The aim of this article is to explain why it is necessary to monitor the environmental conditions of these magma spewing giants and how our Kunak Air Pro is being put to the test in the eruption of the Cumbre Vieja volcano on the island of La Palma (Canary Islands). Show you, in short, the relationship between air quality sensor-based systems and volcanoes.

Erupting volcanoes: not only lava

One of the aspects that the volcano of La Palma shows is how quickly environmental conditions can vary depending on the weather and volcanic activity. Thus, air quality has become one of the most interesting indicators since, in addition to lava, volcanoes emit harmful gases and ash.

But let’s take a closer look at these volcanic emissions.

What effects do volcanic eruptions have on air quality?

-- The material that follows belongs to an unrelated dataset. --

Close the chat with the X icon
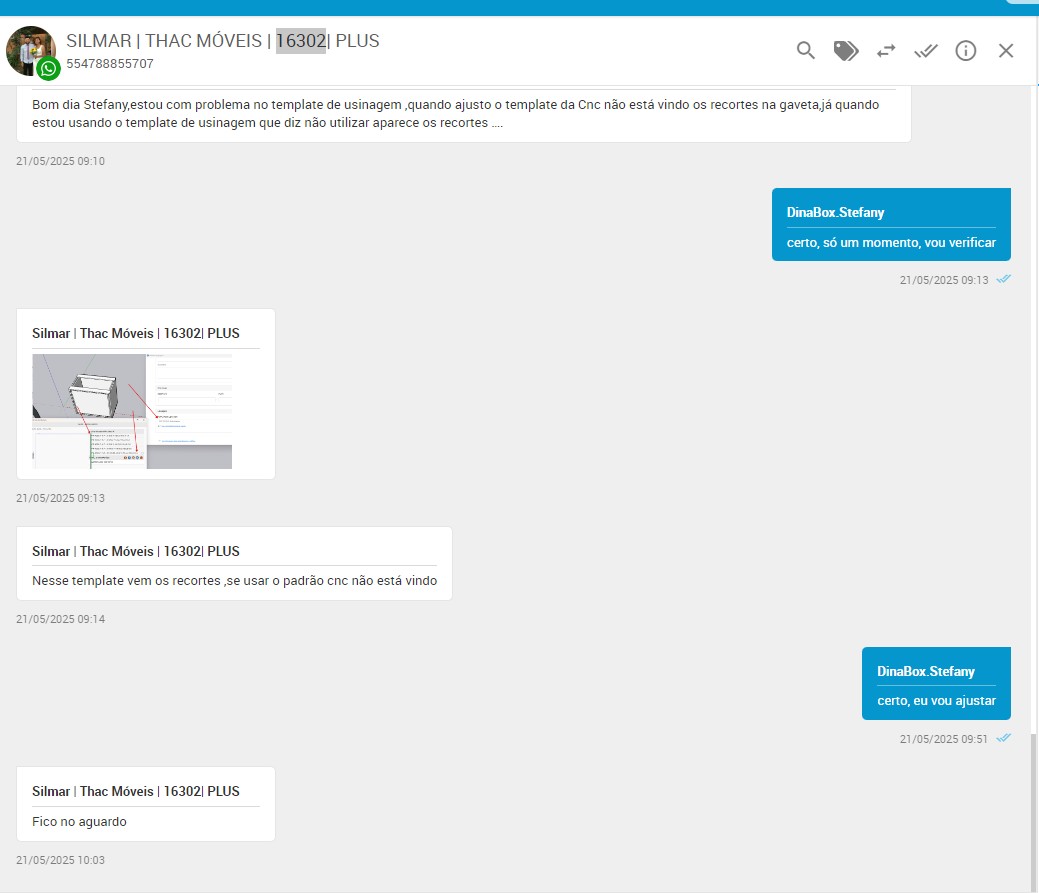 [1006, 51]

Atmospheric emissions from a volcanoes fall mainly into two categories:

  • Particulate matter (including ash)
  • Gaseous emissions

Particulate matter

In the case of particles, the larger solid material is deposited on the ground, burying houses, structures and crops (as is happening with banana plantations, one of the main economic activities of the Canary Islands). Time will show the future consequences of this ash on ecosystems or water resources, for example

Gaseous emissions

Regarding air quality, our focus is on the particles and toxic gases that remain in the atmosphere, among which we can distinguish:

  • Coarse, fine and ultrafine particulate matter (PM10, PM5 and PM1). Some of the larger particulate matter (PM10) will be retained by nasal hair, but the smaller particles (PM2.5 and PM1) can reach deeper into the respiratory system.
  • Sulphur dioxide (SO2), which in the presence of water turns into sulphuric acid. Causes irritation and inflammation of the ocular and respiratory mucous membranes.
  • Hydrogen sulphide (H2S), easily noticeable by its distinctive rotten egg aroma, it is toxic in high concentrations
  • Volatile organic compounds, which include a large group of hydrocarbons such as benzene, known to be carcinogenic, or toluene, a precursor of tropospheric ozone or ‘bad ozone’.

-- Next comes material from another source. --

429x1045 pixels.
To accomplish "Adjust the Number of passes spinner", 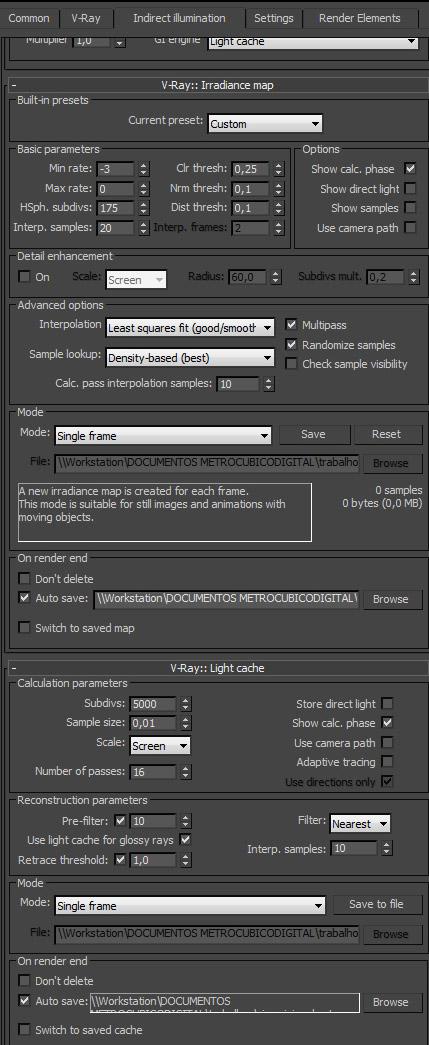I will click(x=185, y=772).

Other substances such as carbon monoxide (CO) or hydrogen chloride (HCl) are also released, in addition to greenhouse gases such as carbon dioxide (CO2) or methane (CH4) and which, together, make up what is known as vog or volcanic smog. But the elements listed above are the ones that, in high concentrations, can pose the greatest risk to health.

In this sense, a critical moment is usually when the lava flows come into contact with sea water, rich in sodium chloride, generating hydrochloric acid.

Air quality sensors and volcanoes, making the invisible visible

The previous sections clearly show the importance of real-time air quality monitoring. After all, volcanoes such as Cumbre Vieja eventually become authentic ‘laboratories’ where thousands of people gather, in addition to the residents themselves, whose health must be protected.

In this situation, sensor-based air quality stations such as the Kunak AIR Pro play a decisive role,  as can be seen in this RTVE video, which shows one of the stations sent to the UME (Military Emergency Unit) deployed on the island

The following image also shows the information that this equipment sends to our Kunak Cloud platform.

Air quality sensors and volcanoes: Kunak monitors the environment around the Cumbre Vieja volcano on La Palma

The presence of our air pollution sensors on the island of La Palma proves how useful these monitoring solutions are as a complement to the reference stations. Immediate readings can be obtained thanks to its reliability and ease of installation.

This way, the information gathered through sensor systems helps to strengthen air quality decision-making.


A volcanic eruption is both a spectacle and a threat. But continuous monitoring can help reduce its damage, especially to health. This is a benefit highlighted by monitoring initiatives such as the one that has been used at the Kīlauea volcano in Hawaii for several years. At Kunak we are very proud of this task, because there is no better way to show how useful our technology is than to deploy it where it is most needed.